42. On the other hand, the Court considers the allegation that the judicial notification of 23 February 1976 did not identify "in detail... the nature and cause of the accusation" to be unfounded. This communication was intended to inform Mr Brozicek of the institution of proceedings against him; it sufficiently listed the offences of which he was accused, stated the place and the date thereof, referred to the relevant Articles of the Criminal Code and mentioned the name of the victim.
B. Paragraph 1 (art. 6-1)
43. The applicant also relied on paragraph 1 of Article 6 (art. 6-1), claiming that he had not been given the possibility of participating in the trial in order to defend himself against the charges brought against him. He had therefore not received a fair hearing of his case.
44. The Commission shared this view. The Government, however, contested it. They maintained that the applicant had been informed of the existence of criminal proceedings by the notification of 23 February 1976 (see paragraph 16 above) and then by the communication, which he had not accepted, of 17 November 1978 (see paragraph 17 above). Accordingly, in their view, he had deliberately refused to answer for his actions in court and to exercise his rights.
45. The evidence does not establish that Mr Brozicek intended to waive his right to participate in the trial, a right "not expressly mentioned in paragraph 1 of Article 6 (art. 6-1)" but whose existence is shown by the "object and purpose of the Article (art. 6) taken as a whole" (see the Colozza judgment, cited above, Series A no. 89, p. 14, § 27).

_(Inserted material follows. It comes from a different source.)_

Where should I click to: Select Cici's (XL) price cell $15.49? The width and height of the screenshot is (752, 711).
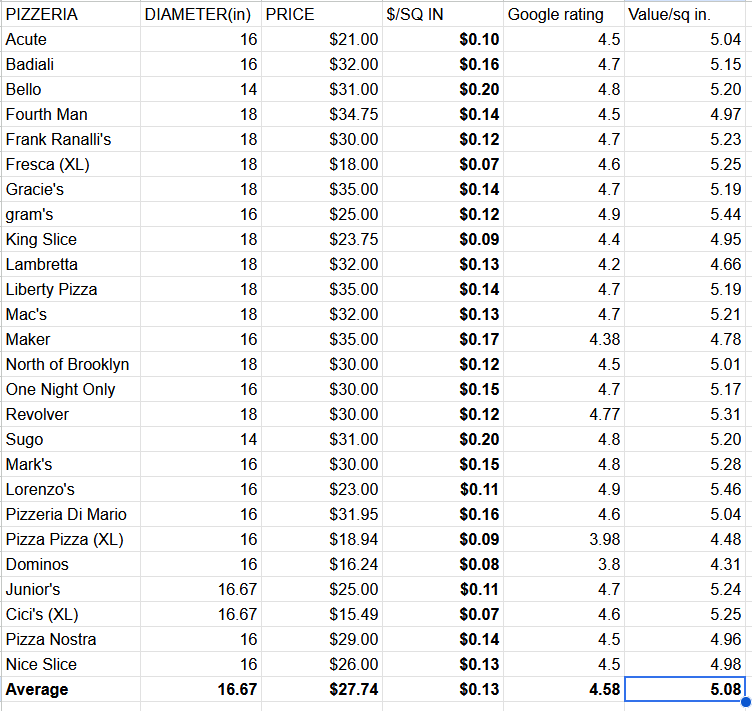[321, 614]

The present judgment has already found that the judicial notification of 23 February 1976 did not satisfy one of the requirements of Article 6 § 3 (a) (art. 6-3-a) of the Convention. As regards that of 17 November 1978, the Court is not satisfied that that Mr Brozicek was aware of it. It was returned to the secretariat of the Savona Public Prosecutor's Office as unclaimed (see paragraph 17 above), in circumstances which remain uncertain. Furthermore, the expert consulted at the Government's request concluded that the acknowledgment of receipt did not bear the applicant's signature (see paragraphs 5, 8 and 17 above).
Again, the President of the Savona Regional Court did not seek to notify Mr Brozicek in person of the summons to appear before his court. In accordance with Italian law, he ordered that it be lodged with the court registry (see paragraph 19 above), so that Mr Brozicek was deemed to have been informed of each document relating to the proceedings and was judged in absentia.
46. Accordingly, the trial was not fair within the meaning of Article 6 § 1 (art. 6-1).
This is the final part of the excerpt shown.